Stagecoach on display at the Days of 76 Museum, Deadwood, S.D. Vannoy photo
“Calamity Jane” next found service in the employ of the government carrying the United States mail between Deadwood and Custer, Mont., and although the route was considered an extremely hazardous one, her reputation as an unerring marksman was such that not once did she have an opportunity to display her skill to either the Sioux or highwayman in behalf of Uncle Sam. While thus engaged she was present in Deadwood at the time Wm. Hlckok (Wild Bill) was assassinated by Jack McCall, a notorious desperado, and was a member of the posse that arrested and confined him in a log cabin, she having the honor of commanding him to surrender, when cornered in a butcher shop, with a meat cleaver as her weapon.
Her love for the army service was such, however, that she again volunteered in the Seventh cavalry, and helped build Fort Meade, S. D., but this sort of work was not to her liking, and in 1878 she was honorably discharged and “took up” a ranch on the Yellowstone river, near Miles City, Mont., which, however, was not a brilliant financial success. In 1884, while visiting in El Paso, Tex., she met Clinton Burke, to whom she was subsequently marrled, and of this marriage a daughter was born. Her husband died in 1895, since which time she has been quietly ensconced on a ranch near here, living a life of contentment so near the scene of her earlier and more exciting escapades.
She was, however, sorely tempted to don her “fighting clothes” last fall, when it was reported that the Indians were on the warpath near Rosebud, yet, she says, her intuition told her it was only a “scare,” and while awaiting developments of a more definite character her insight was proven true, and she did not go.
Mrs. Burke’s voice glows in praise of Gen. Custer, whom she describes as an absolutely fearless, tireless and brave man, and over whose untimely and sudden end she has shed not a few tears. From her front door may be seen the tomb of Gen. Custer, and to this fact may be ascribed the principal reason of her residence here.
Calamity Jane wrote a short book about her exploits, although today’s historians considered it to be highly embellished. She was in Sheridan at one time signing her book.

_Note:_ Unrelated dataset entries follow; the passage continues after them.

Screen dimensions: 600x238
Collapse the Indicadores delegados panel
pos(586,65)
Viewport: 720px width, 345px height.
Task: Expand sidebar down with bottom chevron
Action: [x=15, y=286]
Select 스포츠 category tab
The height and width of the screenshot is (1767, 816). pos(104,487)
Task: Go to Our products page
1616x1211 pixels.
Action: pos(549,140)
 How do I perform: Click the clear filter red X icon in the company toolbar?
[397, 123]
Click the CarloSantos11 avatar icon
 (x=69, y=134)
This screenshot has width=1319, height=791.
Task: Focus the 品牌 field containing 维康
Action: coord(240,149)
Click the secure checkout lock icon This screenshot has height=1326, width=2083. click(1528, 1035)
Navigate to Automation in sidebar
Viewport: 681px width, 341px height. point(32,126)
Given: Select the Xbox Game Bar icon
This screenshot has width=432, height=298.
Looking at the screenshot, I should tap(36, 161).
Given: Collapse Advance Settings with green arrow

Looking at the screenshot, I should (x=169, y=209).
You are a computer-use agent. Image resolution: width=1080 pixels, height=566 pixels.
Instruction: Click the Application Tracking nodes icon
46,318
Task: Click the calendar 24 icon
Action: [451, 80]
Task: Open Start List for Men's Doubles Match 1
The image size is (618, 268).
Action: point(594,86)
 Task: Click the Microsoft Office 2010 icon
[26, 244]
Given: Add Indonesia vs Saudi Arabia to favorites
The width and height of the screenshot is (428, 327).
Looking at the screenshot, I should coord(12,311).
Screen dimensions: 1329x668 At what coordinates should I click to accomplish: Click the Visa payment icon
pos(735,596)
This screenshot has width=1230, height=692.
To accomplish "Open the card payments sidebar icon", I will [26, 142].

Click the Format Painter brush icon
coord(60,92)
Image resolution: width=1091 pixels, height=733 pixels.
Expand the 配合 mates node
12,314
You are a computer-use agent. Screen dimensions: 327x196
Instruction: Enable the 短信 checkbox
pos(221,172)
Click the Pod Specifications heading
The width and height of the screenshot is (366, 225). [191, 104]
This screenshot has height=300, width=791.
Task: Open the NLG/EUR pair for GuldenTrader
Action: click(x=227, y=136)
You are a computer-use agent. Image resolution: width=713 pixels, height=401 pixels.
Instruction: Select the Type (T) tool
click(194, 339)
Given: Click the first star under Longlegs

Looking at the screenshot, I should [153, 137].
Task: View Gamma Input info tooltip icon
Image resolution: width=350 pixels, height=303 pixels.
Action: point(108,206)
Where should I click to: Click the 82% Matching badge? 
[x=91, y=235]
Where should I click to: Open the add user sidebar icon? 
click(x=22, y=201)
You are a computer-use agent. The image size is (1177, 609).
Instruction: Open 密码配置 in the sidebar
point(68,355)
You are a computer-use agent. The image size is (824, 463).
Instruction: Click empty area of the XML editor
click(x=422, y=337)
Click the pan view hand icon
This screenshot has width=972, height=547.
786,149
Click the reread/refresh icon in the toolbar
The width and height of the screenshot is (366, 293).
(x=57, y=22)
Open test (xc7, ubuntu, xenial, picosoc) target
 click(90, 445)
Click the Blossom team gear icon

Wyoming Tribune (Cheyenne), June 4, 1896
Calamity Jane died August 1, of 1903. The Laramie Boomerang, August 8, 1903, had this tribute to her. – Bill Barlow’s Tribute to Calamity Jane – Another old-timer timer has crossed the range-famed in song and story and unique in class and sex – almost the sole remaining personage connected with that stirring scenes and incidents which comprise the passing show which we call life as exemplified in early days when the paradoxical, pistol pulling pioneer was trying to eliminate the frontier.
“Calamity Jane” is dead, and what was left of the wasted form and sin-stained soul has at last found rest in Mount Moriah’s cemetery at Deadwood.
Local history relates that in the early ’70s Jane was one of the army of amorous Aphrodites who filled Black Hills dance houses and saloons—whose life was one dizzy round of illicit pleasure and damning dissipation, after she acquired the prefix of “Calamity” which clung to her during life.
She frequently visited Wyoming, and during the boom days of ’88 was a resident of Douglas. Three weeks ago she boarded a train running into Deadwood on which were a half-hundred members of the National Editorial Association, many of whom were ladies and all of whom were anxious to see this strange type of the half-world of the once wild and wooly west.
Wasted away to little more than a skeleton, hair gray and unkempt, sans teeth and reasonably sober. Jane received her visitors with a dignity and decorum befitting the occasion even though she occasionally thoughtlessly blew a whiff of smoke into their faces from the twofer she was smoking.
“You are a lady—l am only a woman.”was her reply to a good wife and mother who tried to talk to her—a distinction, and a difference as wide as the ocean as the poor soul well knew.
She made the Hills her home during recent years and wanted for nothing-not even her favorite brand of booze. She was the one person in all that country who could ride on railroad trains without being bothered about fare. Food and raiment—and it was little she required of either—were furnished by those of her class, who though bear in-the black brand of the bar-sinister too often set, so called society an example in charity and kindly care of those in distress. She died as she had lived—fearless of the future, and without complaint. At her request, she rests in the same plot and beside a former admirer and pard of her girlhood days—”Wild Bill” Hickock, Murdered in Deadwood in 1876.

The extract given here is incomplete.